Requirement
Copy every line from the records that holds the word "value".

───

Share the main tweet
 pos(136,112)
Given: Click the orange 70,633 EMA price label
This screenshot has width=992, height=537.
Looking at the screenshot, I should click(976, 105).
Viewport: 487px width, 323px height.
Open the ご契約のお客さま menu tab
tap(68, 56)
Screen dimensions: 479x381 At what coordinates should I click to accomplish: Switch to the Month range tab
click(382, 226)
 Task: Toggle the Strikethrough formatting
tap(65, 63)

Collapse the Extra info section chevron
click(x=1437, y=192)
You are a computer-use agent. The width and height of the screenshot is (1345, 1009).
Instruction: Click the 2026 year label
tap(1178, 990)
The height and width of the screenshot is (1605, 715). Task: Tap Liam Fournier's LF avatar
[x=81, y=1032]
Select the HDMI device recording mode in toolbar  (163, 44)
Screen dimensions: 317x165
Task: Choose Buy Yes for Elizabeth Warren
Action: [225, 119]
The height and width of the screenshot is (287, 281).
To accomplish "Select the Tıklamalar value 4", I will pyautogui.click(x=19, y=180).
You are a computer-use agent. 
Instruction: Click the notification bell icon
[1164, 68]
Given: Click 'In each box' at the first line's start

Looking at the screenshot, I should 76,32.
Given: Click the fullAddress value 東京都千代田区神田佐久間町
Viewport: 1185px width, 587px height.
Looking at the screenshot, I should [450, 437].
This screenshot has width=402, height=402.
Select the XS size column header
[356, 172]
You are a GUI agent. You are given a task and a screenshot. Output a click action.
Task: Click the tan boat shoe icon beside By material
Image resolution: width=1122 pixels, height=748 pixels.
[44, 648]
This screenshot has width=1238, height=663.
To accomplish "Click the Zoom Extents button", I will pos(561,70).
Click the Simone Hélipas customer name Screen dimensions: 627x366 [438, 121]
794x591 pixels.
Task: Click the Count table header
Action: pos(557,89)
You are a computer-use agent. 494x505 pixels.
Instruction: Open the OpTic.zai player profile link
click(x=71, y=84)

───

Result for this task
To accomplish "Select the Tıklamalar value 4", I will pyautogui.click(x=19, y=180).
Given: Click the fullAddress value 東京都千代田区神田佐久間町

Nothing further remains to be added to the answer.